The two principal "warriors" in these stories are Caddy, the author's great-grandmother, slave-born fountainhead of the family's oral tradition, and Maggie, the author's mother, who could often "pass" because her skin was so light. Through their recollections we receive an intense portrayal of everyday black life in a variety of settings and periods as well as characters and personalities. From Caddy's home in Lynchburg, Virginia, to the successive generations that settled in North Philadelphia, the psychological effects of emotional and physical segregation are recounted in many telling and ironic episodes.

Stories such as "How Caddy Found Her Mother," "The Whipping and the Promise," and "God and Lice" are profound in the truths they reveal. Attempting to make the family's past applicable to the present, the stories invariably had the function of bolstering the individual's self-esteem. The fifteen photographs included in the book help introduce the reader to the Morgan family.

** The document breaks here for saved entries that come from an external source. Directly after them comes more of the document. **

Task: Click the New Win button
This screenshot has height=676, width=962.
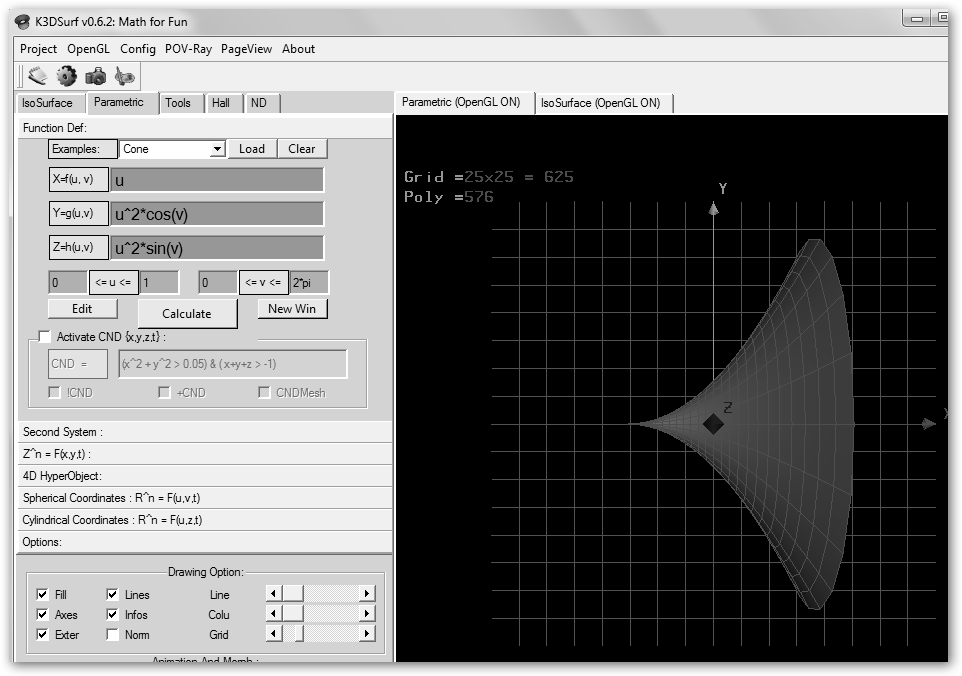Action: (292, 309)
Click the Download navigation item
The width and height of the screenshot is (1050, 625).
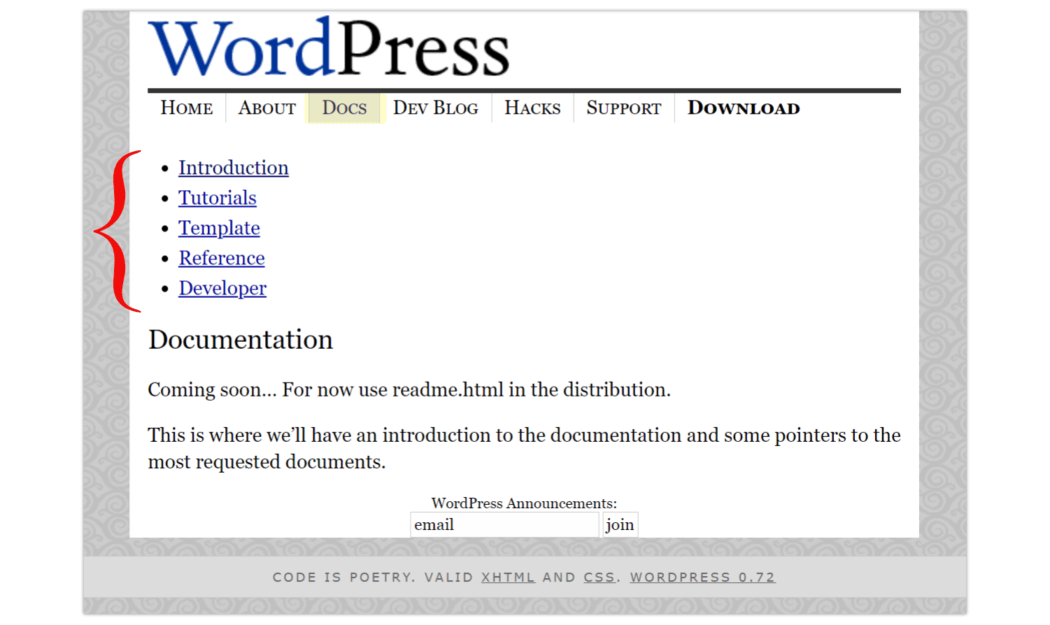click(743, 108)
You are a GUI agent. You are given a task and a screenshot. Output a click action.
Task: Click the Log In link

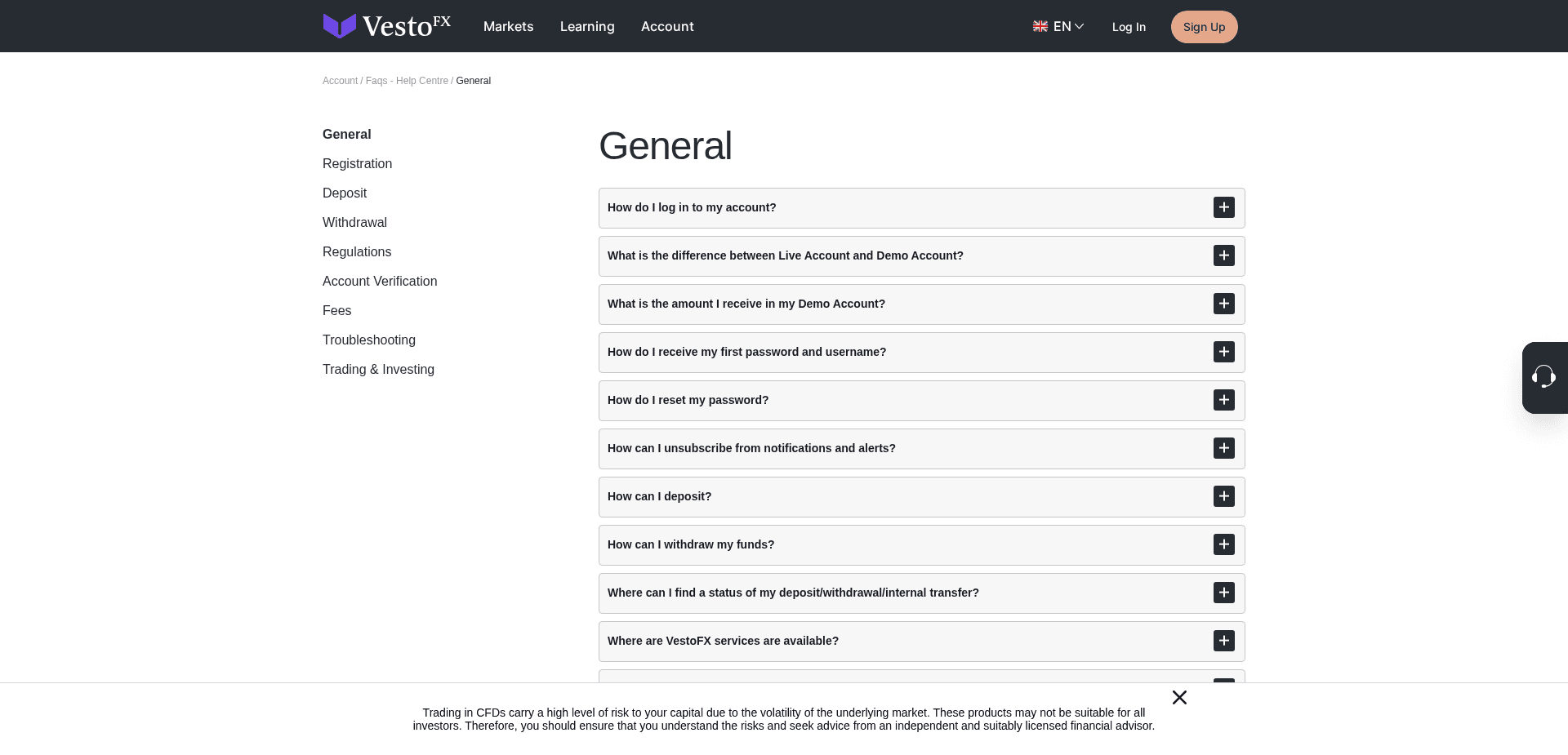(x=1129, y=27)
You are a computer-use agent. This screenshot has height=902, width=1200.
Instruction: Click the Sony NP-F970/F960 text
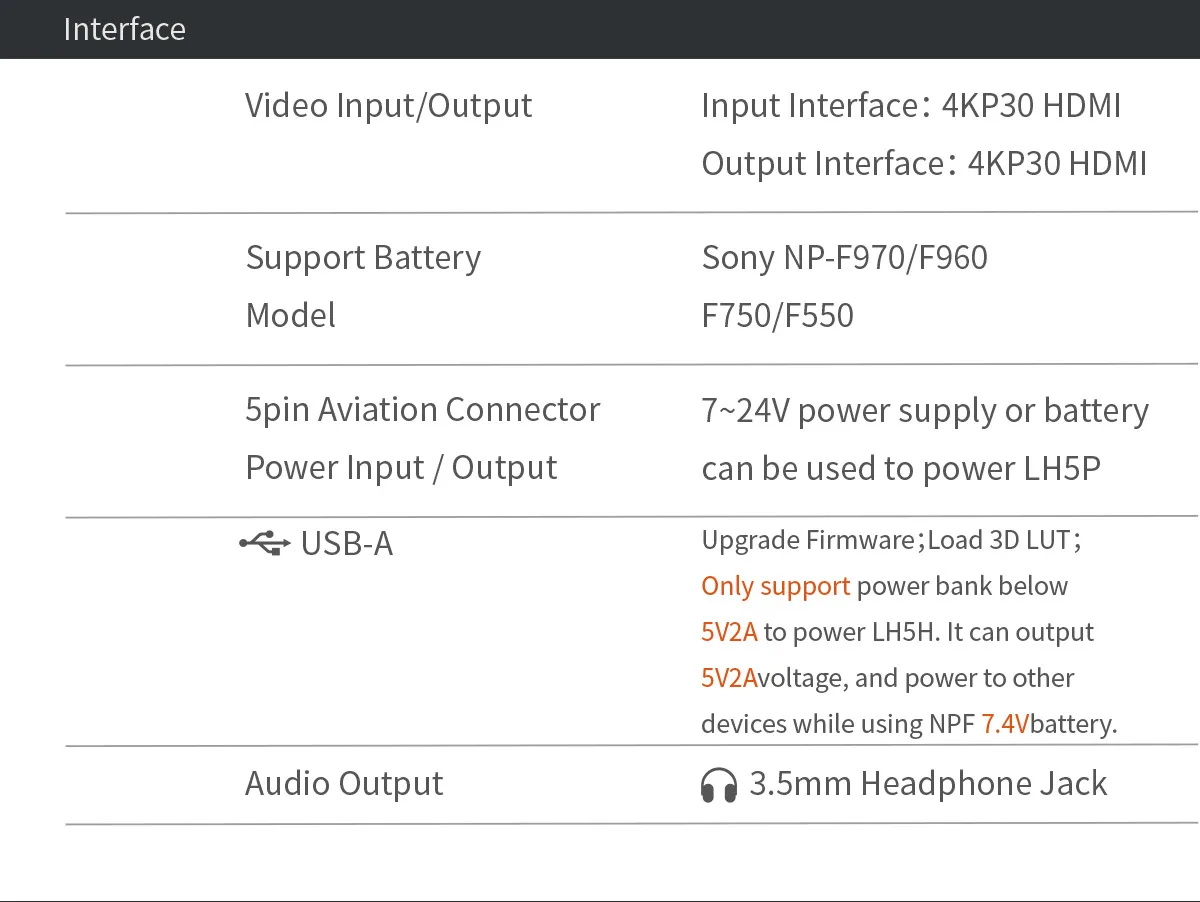click(844, 258)
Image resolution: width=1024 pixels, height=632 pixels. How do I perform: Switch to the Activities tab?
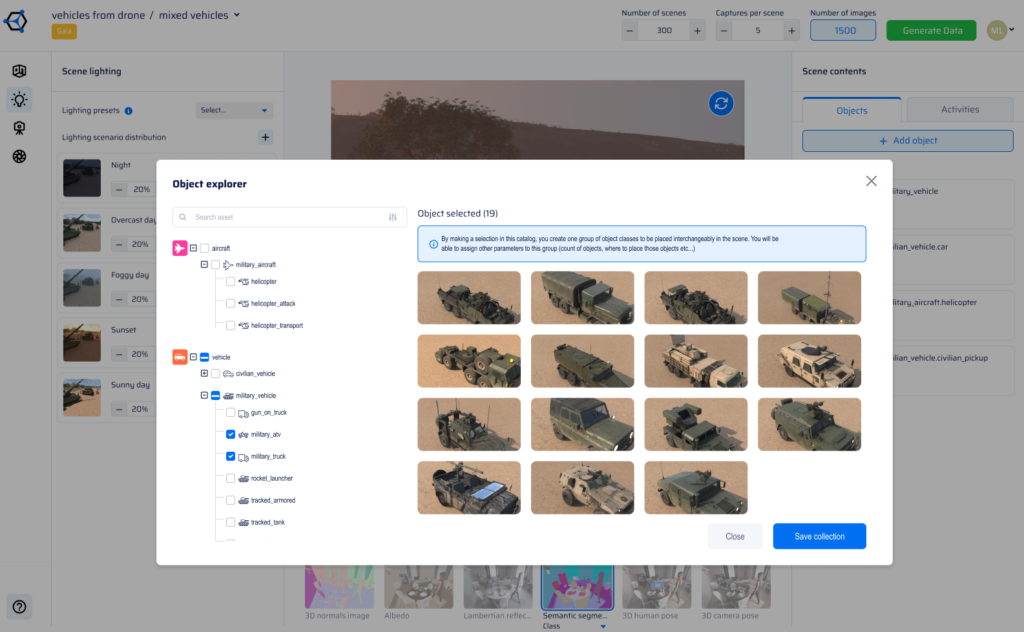point(960,110)
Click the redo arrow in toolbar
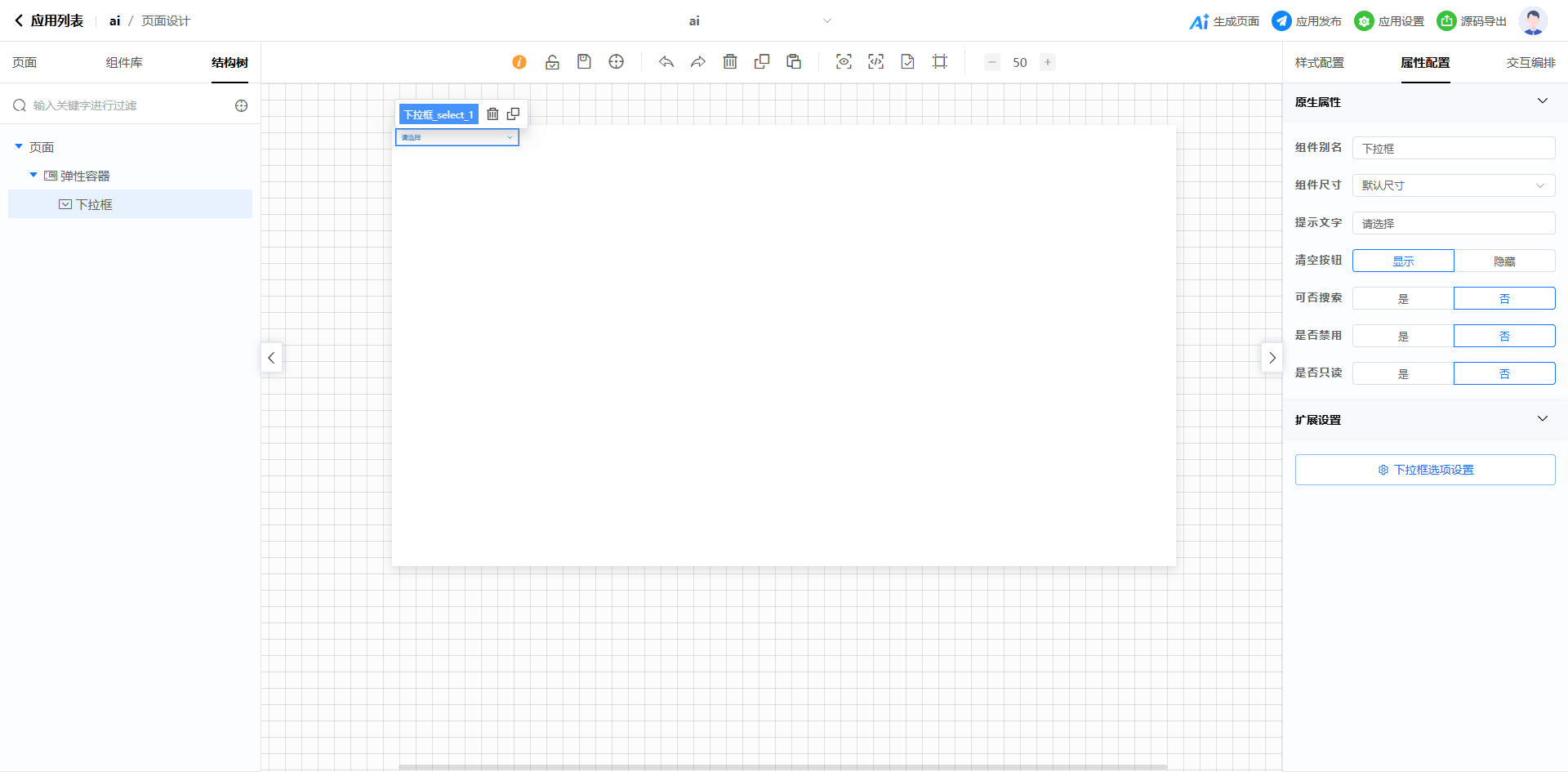Image resolution: width=1568 pixels, height=772 pixels. [697, 62]
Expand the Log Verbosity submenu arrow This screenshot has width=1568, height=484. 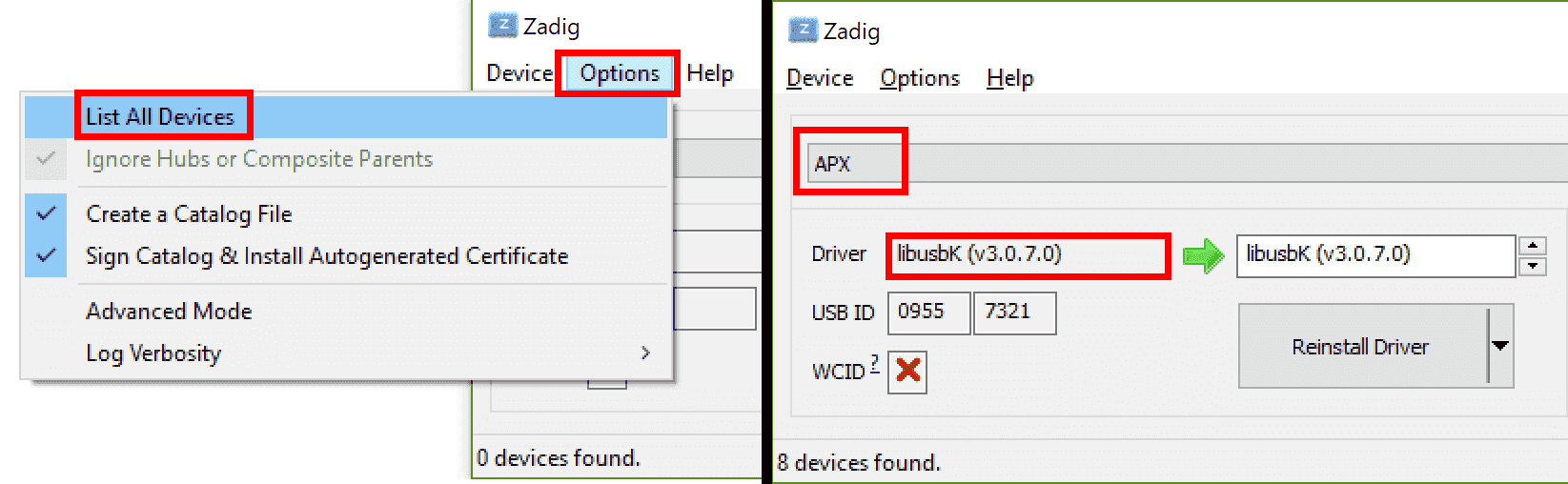[645, 353]
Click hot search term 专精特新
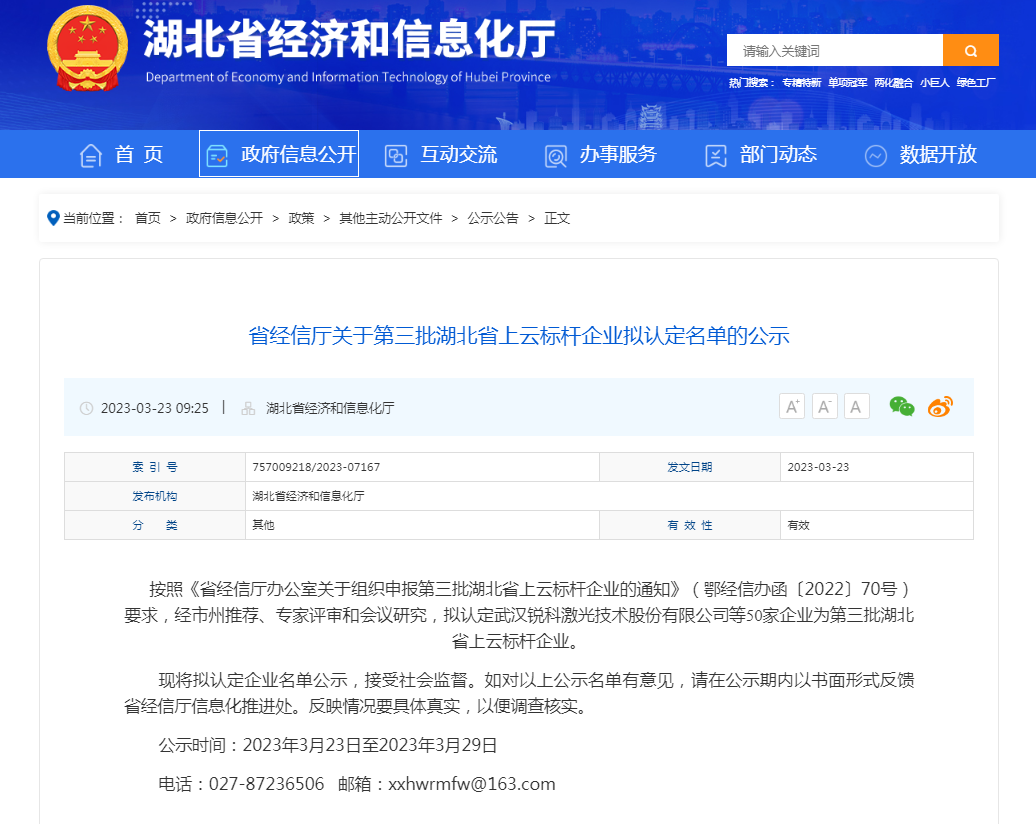 click(x=801, y=82)
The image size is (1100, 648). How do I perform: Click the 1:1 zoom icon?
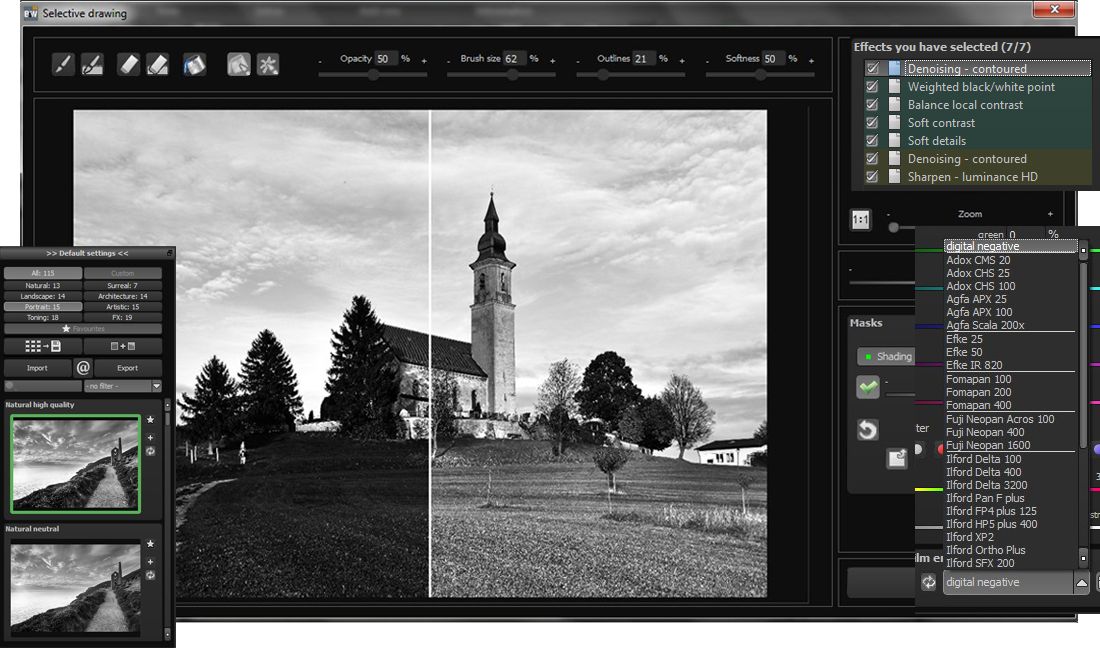(x=860, y=219)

Too often traditional scholarship has presented black family life only in statistical aggregates or as a social problem. Children of Strangers is a new kind of evidence about black urban and ethnic life; it provides striking insights into the successful strategies used by black families to raise their children in a white-dominated world.


About the Author(s)

The late Kathryn L. Morgan taught History at Swarthmore College.